Textauszug »
:::
Seiner Präsenz konnte man sich schwer entziehen, egal ob in persönlichen Gesprächen, am Telefon oder als Zuschauerin bzw. Zuschauer einer der Polit-Talkshows, für die Michael Spreng regelmäßig von seinem Wohnsitz auf Mallorca einflog und die politische Lage aus seiner Sicht einordnete. Natürlich ist es nicht das Äußere, was eine so lange Karriere definiert, aber die markante Stimme und sein undurchsichtig durchdringender Blick sorgten für die Unverkennbarkeit im Konzert der Köpfe, die das aktuelle politische Geschehen kommentierten.

Diese Woche ist Michael Spreng nach langer Krankheit verstorben, wie der Medienberater Kurt Breme am Donnerstag im Auftrag von Sprengs Familie mitteilt. Lange bevor Michael Spreng, geboren 1948 in Darmstadt, einmal Politberater und später sogar Politblogger wurde, war er als Journalist bei zahlreichen Medien der alten Bonner Republik tätig. Nach Stationen bei "Welt", "Bild" und "Bild am Sonntag" nahm er 1983 das Angebot von Alfred Neven DuMont an und wurde Chefredakteur des "Express" in Köln. 1989 wechselte er zurück zum Axel-Springer-Verlag und wurde dort Chefredakteur der "Bild am Sonntag".
:::
Zu erledigen »
**1)** Liste alle Zeitungen auf, für die Michael Spreng laut dem Text über Michael Spreng gearbeitet hat.
**2)** Setze den Text über Michael Spreng nach seinem letzten Satz fort.
Die Datensätze kommen aus einer anderen Quelle.

Gelieferte Daten »
:::
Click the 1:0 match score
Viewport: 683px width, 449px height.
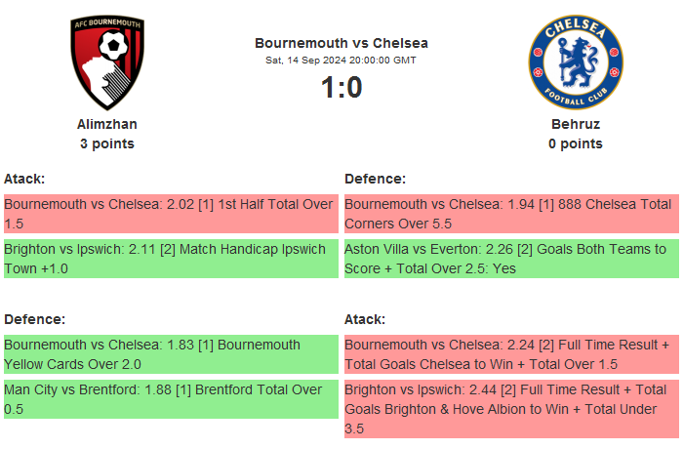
:::
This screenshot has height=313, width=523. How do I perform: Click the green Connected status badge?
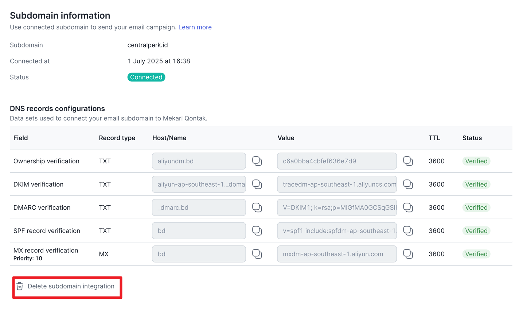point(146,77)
:::
Lösungen »
**1)** "Welt", "Bild", "Bild am Sonntag", "Express"

**2)**
Er blieb es für mehr als elf Jahre, länger als alle anderen auf diesem Posten. Doch im Sommer 2000 wurde Spreng dort ersetzt durch Claus Strunz. Der Journalist Spreng wechselte nach der Trennung auf die Berater-Seite, wurde 2002 zum Wahlkampfmanager von Edmund Stoiber, beriet zwei Jahre später den Chef der CDU NRW, Jürgen Rüttgers. Danach konzentrierte sich Spreng auf die Kommentierung des politischen Geschehens und entdeckte die Lust am Journalismus wieder, war kurzzeitig Redaktionsleiter bei "Menschen bei Maischberger".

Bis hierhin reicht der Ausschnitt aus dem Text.